The European Bank for Reconstruction and Development (EBRD) is moving to deepen Turkey’s local capital markets as Rönesans Holding, one of the country’s largest construction and infrastructure companies, issues its first Turkish lira-denominated floating-rate bonds of three-year maturity.
Acting as an anchor investor, the Bank is investing TL 100 million (€31 million equivalent) in the TL 200 million (€61 million equivalent) bond issuance, the first in Turkey to use TRLIBOR, the Turkish Lira Interbank Offered Rate, as its benchmark rate.
It is part of a larger TL 500 million (€153 million) bond programme of which two-thirds have already been issued. The capital raised will cover the company’s funding needs and support the currency composition of Rönesans Holding’s balance sheet.

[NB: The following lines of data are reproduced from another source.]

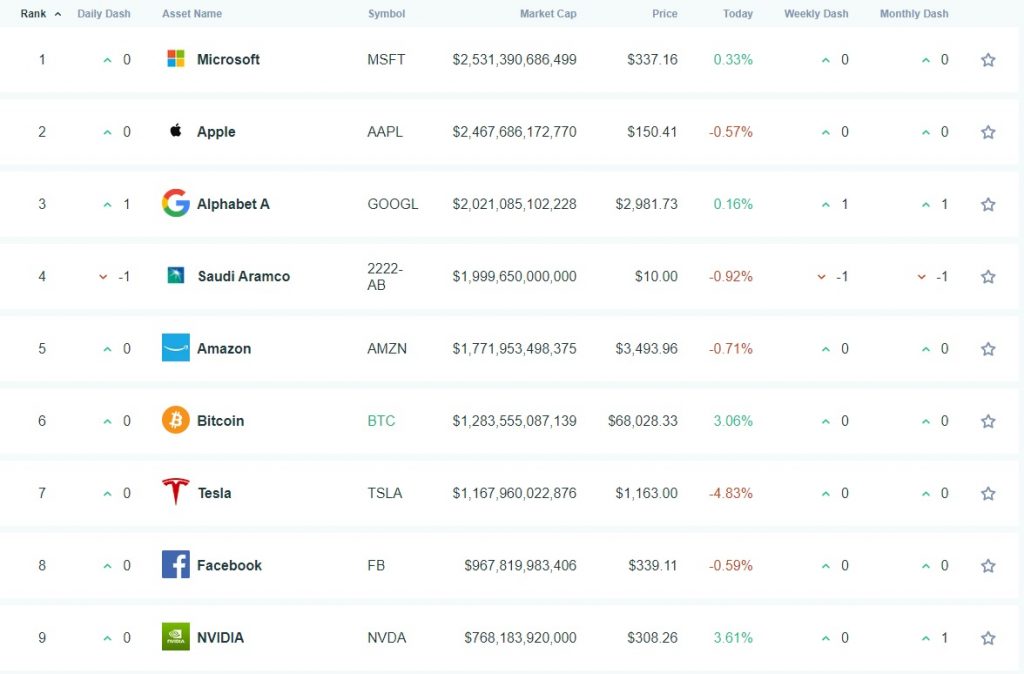
Task: Favorite Microsoft with its star toggle
Action: [988, 60]
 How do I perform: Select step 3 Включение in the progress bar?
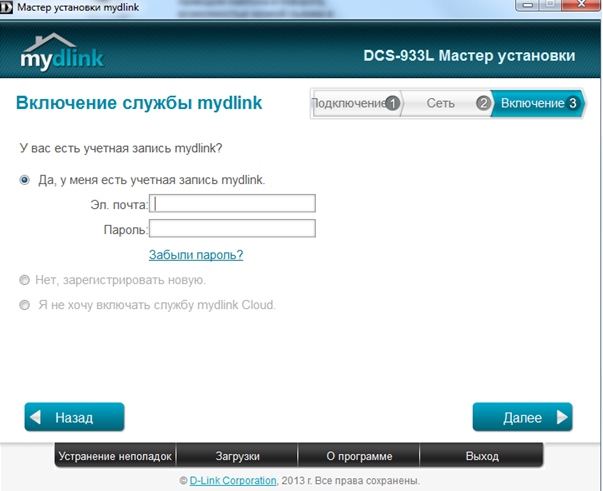pyautogui.click(x=538, y=103)
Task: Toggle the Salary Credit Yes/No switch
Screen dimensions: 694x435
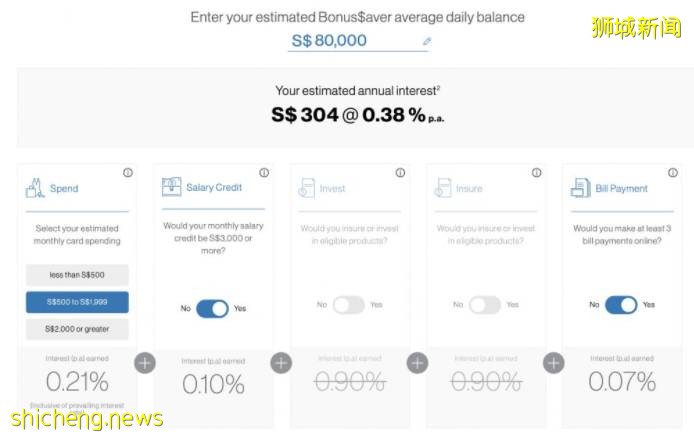Action: [x=212, y=308]
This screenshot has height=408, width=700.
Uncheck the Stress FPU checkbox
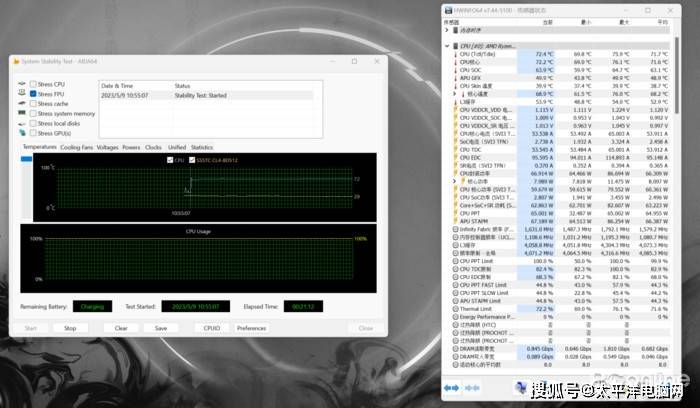(33, 94)
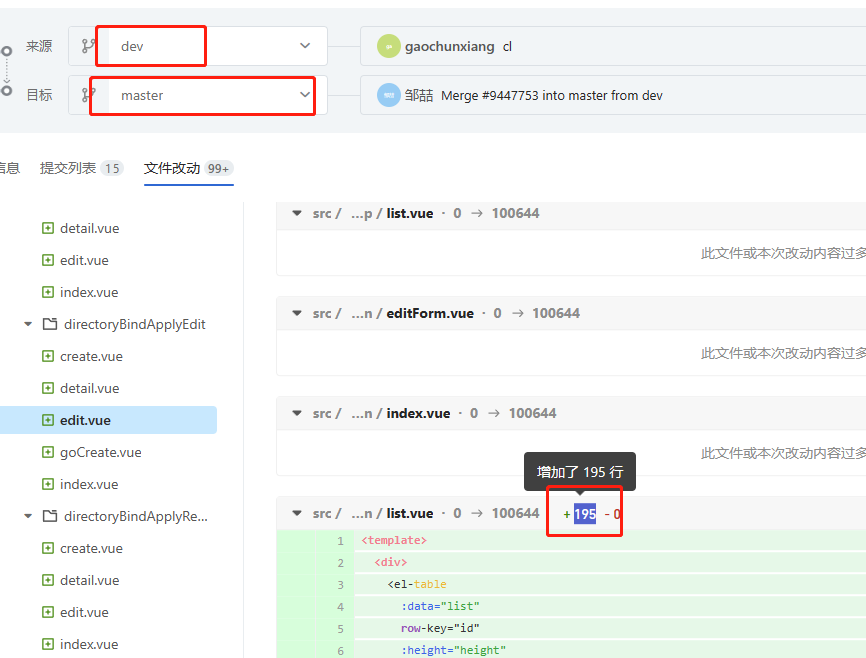Click the gaochunxiang avatar icon
Image resolution: width=866 pixels, height=658 pixels.
pyautogui.click(x=388, y=46)
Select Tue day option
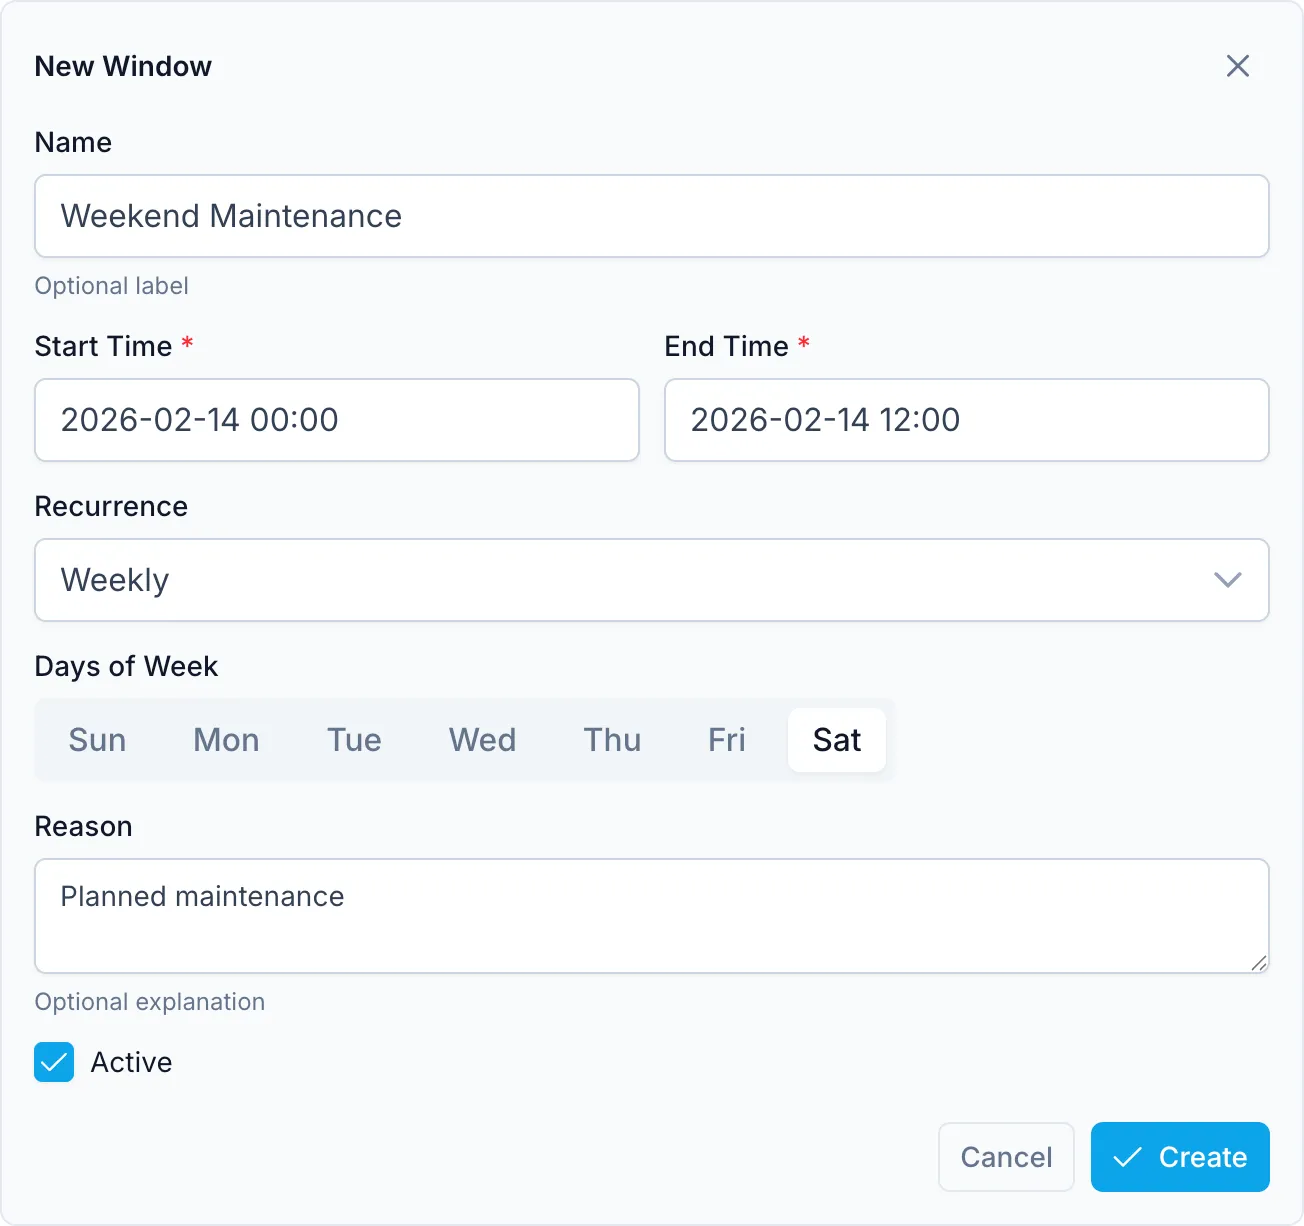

Jean-Patrick Marquet, EBRD Director, Turkey, said: “Bonds enable large companies to draw on global pools of capital for major projects. We are pleased to be able to support Rönesans Holding in pioneering the floating-rate bond based on TRLIBOR as its benchmark rate which makes it accessible to international investors. We also welcome the longer tenor of the bond – a rare feature for the local market, where the average bond maturity in 2015 was 1.9 years – and the higher standards of transparency and corporate governance that come with it. All these will certainly be a recipe for investor interest in future bonds.”
Rönesans Holding and the EBRD have agreed on a plan of action to further improve the company’s corporate governance and disclosure, raising business standards well beyond Turkey’s current regulations to best international practice.
İpek Ilıcak Kayaalp, Rönesans Holding’s Chairperson, added: “This marks another landmark transaction between the EBRD and Rönesans. After previous cooperation in commercial real estate development in Russia and health care public-private partnerships (PPPs) in Turkey, we are excited to further broaden our relationship with the EBRD through this capital market transaction. Innovation is one of our core values and we are proud to be part of this first-of-its-kind issue, which will contribute to the depth of the Turkish corporate bond market.”
Investment brokerage company Ak Yatırım Menkul Değerler A.Ş. acted as the arranger.
Investment in Rönesans Holding’s bond issuance marks the first transaction under the EBRD’s recently approved TL 700 million programme dedicated to supporting Turkish lira-denominated bonds.
The Bank’s investments under this programme promote longer tenor and greater transparency and aim to attract a wider pool of international investors to Turkish capital markets. Developing debt and equity capital markets in Turkey is one of the EBRD’s top priorities there, as set out in the Bank’s strategy for Turkey.
The proceeds from the EBRD investment will be mainly used for the construction of a €342 million state-of-the-art hospital in Elazig, Eastern Anatolia, under a PPP scheme, and also for refinancing a portion of the existing debt of Rönesans Holding’s balance sheet.
The company, through its subsidiary Rönesans Saglık Yatırım A. Ş., or Rönesans Medikal, and in partnership with the global infrastructure firm Meridiam, is building and providing maintenance to six PPP hospital-complex projects. These are part of the €12 billion Turkish government programme to build or expand about 60 hospitals across the country in cooperation with the private sector.
Rönesans Holding is a diversified holding, founded in 1993, with activities in construction, real estate and energy. It operates in Turkey, Russia and other CIS countries, as well as in the Middle East and North Africa, and is a longstanding partner of the EBRD.
The Bank has been active in Turkey since 2009 and currently operates from offices in Istanbul, Ankara and Gaziantep. To date, it has invested over €7 billion in the country through 180 projects in energy, finance, agribusiness, industry and infrastructure. About half of these projects promote sustainable use of energy and resources.
Turkey was the top destination for EBRD financing in 2015, with €1.9 billion invested that year alone.